如此震撼性悲剧也带来认识方面的混乱。在事件发生后的中国社交媒体上,一部分人很惊恐地宣称,此次攻击,或者其后果表示着一种文明冲突的和对决的到来,也寓意着所谓文明冲突正在成为我们时代面临的最严峻现实。这一说法显然源自冷战后美国政治学家亨廷顿的著作,而加之以中国特色的诠释,同时也表现了同样面临宗教极端主义为背景的恐怖主义威胁的中国公众的安全焦虑。然而,从“911”以来的恐怖主义发展经验事实考察,这样将巴黎袭击或反对恐怖主义威胁看作文明冲突的实例并不能成立。

自古以来,全球不同区域因各种文化和宗教差异引起的冲突并不少见,而在各种内外政治斗争中使用极端暴力的案例也在在多有,人们并不能因此说国际恐怖主义威胁是古来有之的事物。关于当代国际恐怖主义的复杂成因学界多有争论,但有一些起码的共识,其中最首要的就是大多数人都同意,“911”后的国际恐怖主义是一种基于极端意识形态、以非国家角色实施的和以对平民实行无差别攻击为特征的袭击行动。其目标并非局部性的,而是通过攻击扩大自身的全球影响,提升自己的力量,从而实现极端意识形态的政治目标。其中,不同于以往以局部政治或经济利益为目标的政治暴力,当代恐怖主义首先是一种极端思想及基于这种思想传播而造成的国际性运动。

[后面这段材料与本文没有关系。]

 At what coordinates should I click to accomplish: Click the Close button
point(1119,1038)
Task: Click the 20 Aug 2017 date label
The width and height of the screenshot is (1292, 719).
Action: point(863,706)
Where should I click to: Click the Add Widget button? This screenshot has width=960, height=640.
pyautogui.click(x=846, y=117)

所以,与其说国际恐怖主义与反恐是文明的冲突,倒不如说是文明与野蛮的冲突,是代表各种现代生活方式与价值的世界与一个黑暗、血腥和残忍的蒙昧世界的冲突。这种看法并非对欧美等遭到恐怖袭击的欧美国家的偏袒。实际上,据统计,十多年来,因各种有组织的恐怖袭击而蒙难者当中,各大洲发展中国家的人数远多于欧美国家,因为这些国家由于治理资源有限,不仅有国际恐怖分子借以立足和发展的基地,而且本身就是国际恐怖分子最大和最容易的受害国。而在欧美之外,历史上具有不同文明传统的国家,甚至是在安全战略方面缺乏互信的国家,如俄罗斯、印度和东亚国家,都曾遭遇恐怖主义攻击,而且面临日益严峻的国际恐怖主义威胁。基于各种极端思想的国际恐怖主义运动正成为类似当年纳粹和核冬天那样的对所有人的安全威胁,成了笼罩在各大文明区域上空的寒冷阴影。

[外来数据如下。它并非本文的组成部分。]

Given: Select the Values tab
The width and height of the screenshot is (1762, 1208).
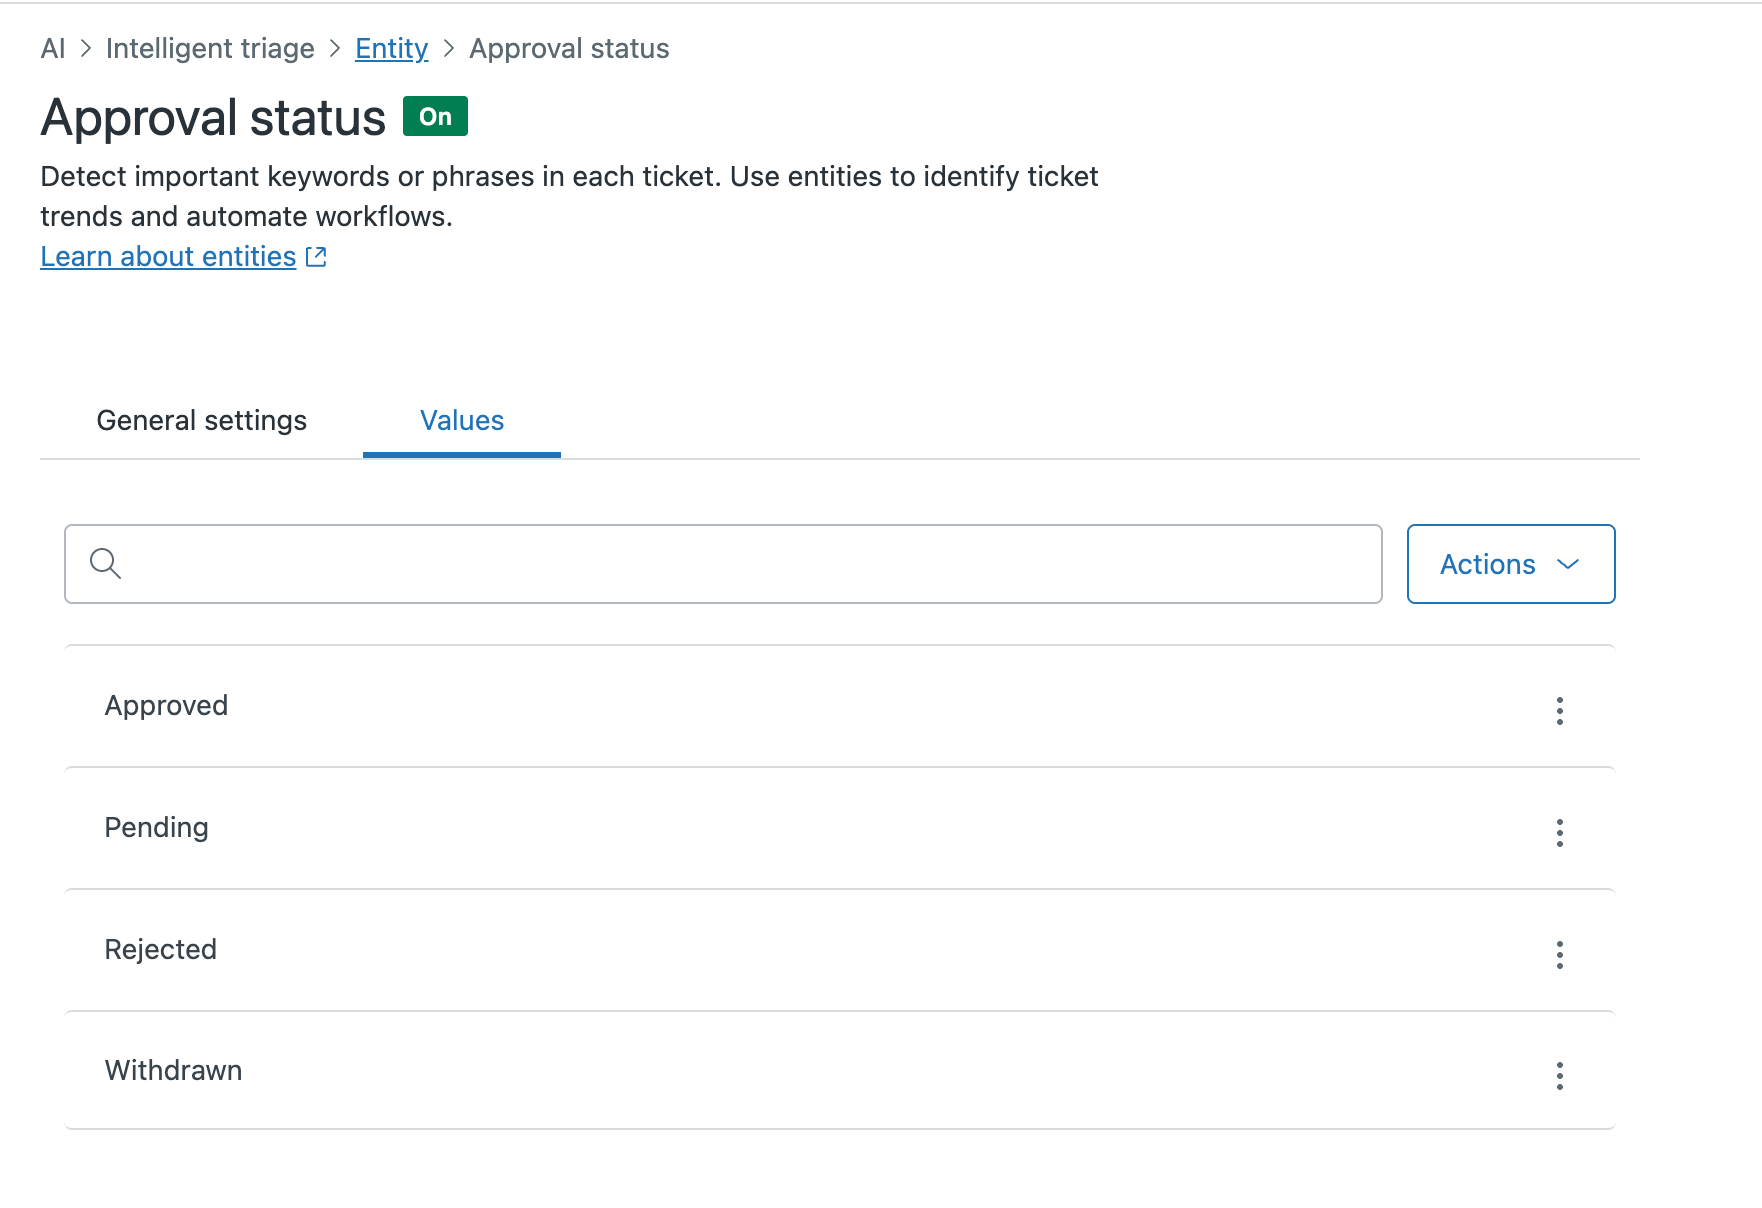Looking at the screenshot, I should (x=461, y=421).
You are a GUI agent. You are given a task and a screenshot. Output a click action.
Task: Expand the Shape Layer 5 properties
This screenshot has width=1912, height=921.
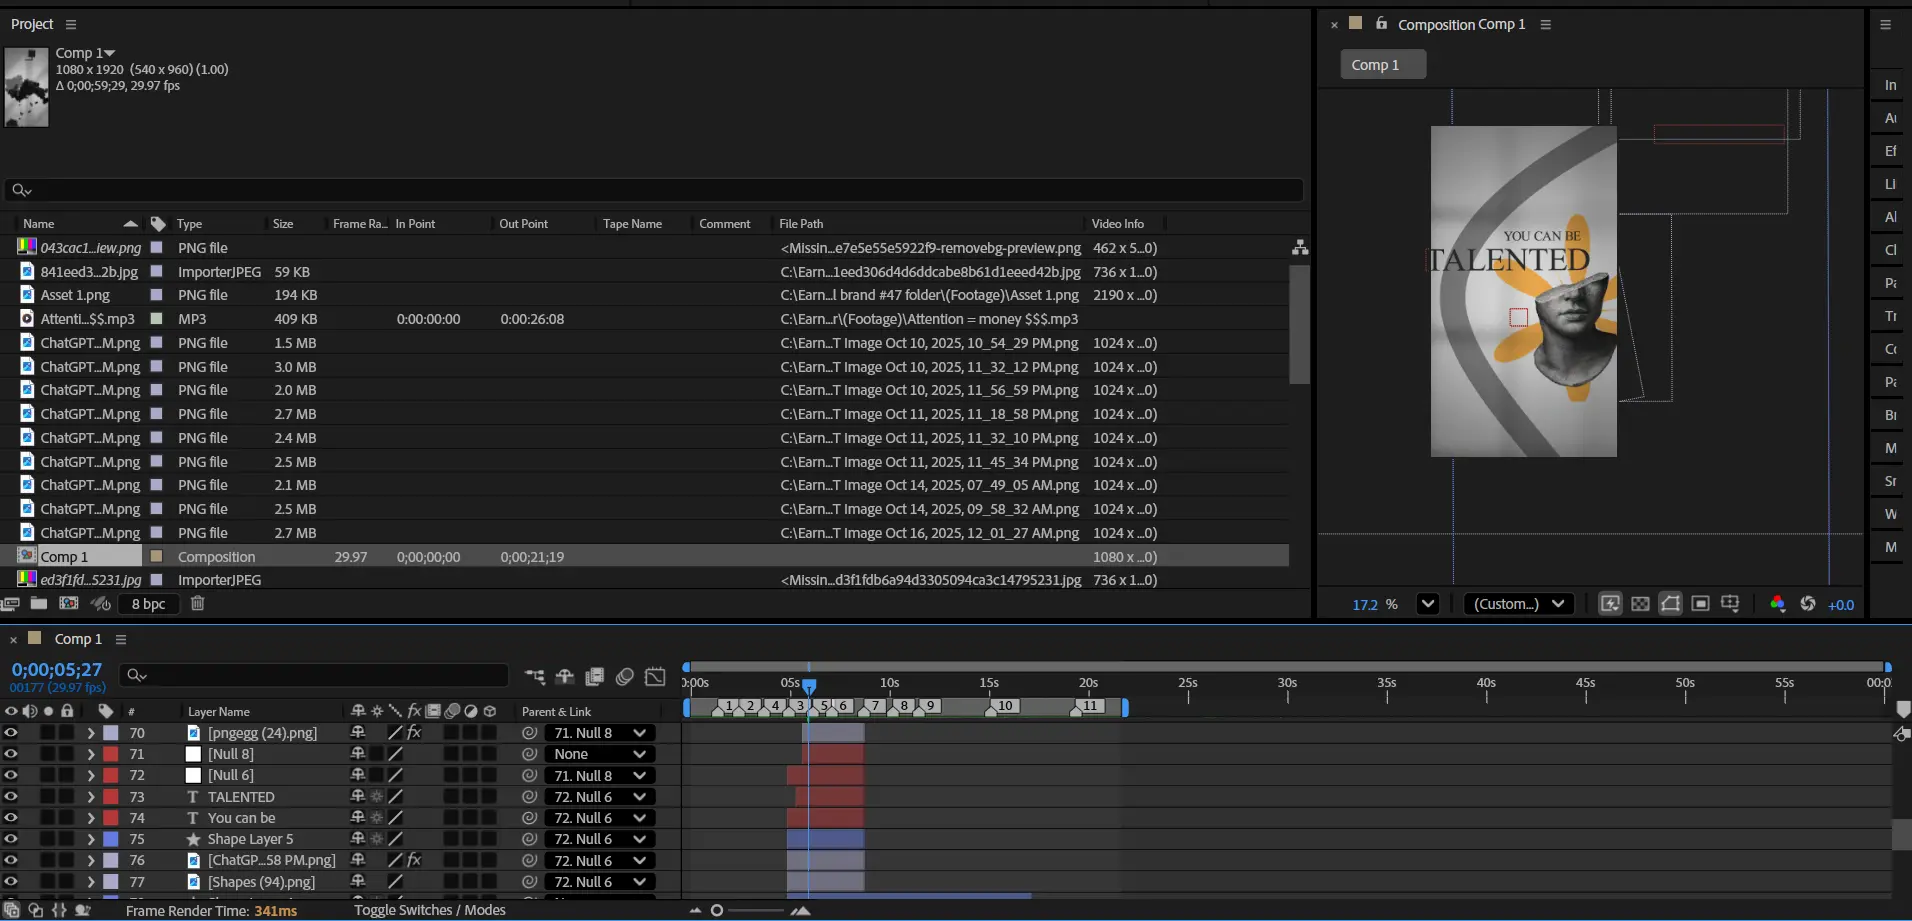[x=90, y=839]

从“911”到阿富汗、伊拉克、利比亚和叙利亚,及撒哈拉以南,再到马德里、伦敦、莫斯科与乌鲁木齐,最后到本次惨剧发生的现场巴黎,遇难者亲人与同胞的血泪,哀悼者的花海,其刺人的色彩都是一样的。在这些惨遭杀害的和平居民中,无分宗教、种族、民族和文化身份,而与此同时,人们也看到,为制止国际恐怖主义病毒的传播,为遏制其肆虐,同样部分国别、宗教、民族和文化身份的人在采取各种艰难的联合行动。安全是人类生活的最基本需求,就像空气和水,这并不能以文明的差别而区分。

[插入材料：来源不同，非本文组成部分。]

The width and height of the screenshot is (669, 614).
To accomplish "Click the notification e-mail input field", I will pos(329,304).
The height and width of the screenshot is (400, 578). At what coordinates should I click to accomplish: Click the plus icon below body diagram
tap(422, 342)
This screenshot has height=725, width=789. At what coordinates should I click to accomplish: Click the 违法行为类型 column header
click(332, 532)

事实证明,在反对国际恐怖主义的斗争中,以邻为壑,隔岸观火往往不仅是不明智和不道德的,也是自取灾祸之道。以文明的冲突这种颇有争议的学术观念来看待巴黎的惨剧,展望其发展,也忽略了一个最基本的事实,巴黎及整个法国作为近现代许多价值学说的主要诞生地,乃至西欧本是当代在种族和文化多元方面实践最为广泛和成功的地区,所以,巴黎攻击本身就是一个明证,这不是什么似是而非的文明冲突,而是野蛮对文明的攻击,而巴黎和法国人在袭击发生后所展示的勇气,正在于表明对生命价值、多元文化和种族及宗教宽容的坚持,这是现代生活方式的核心。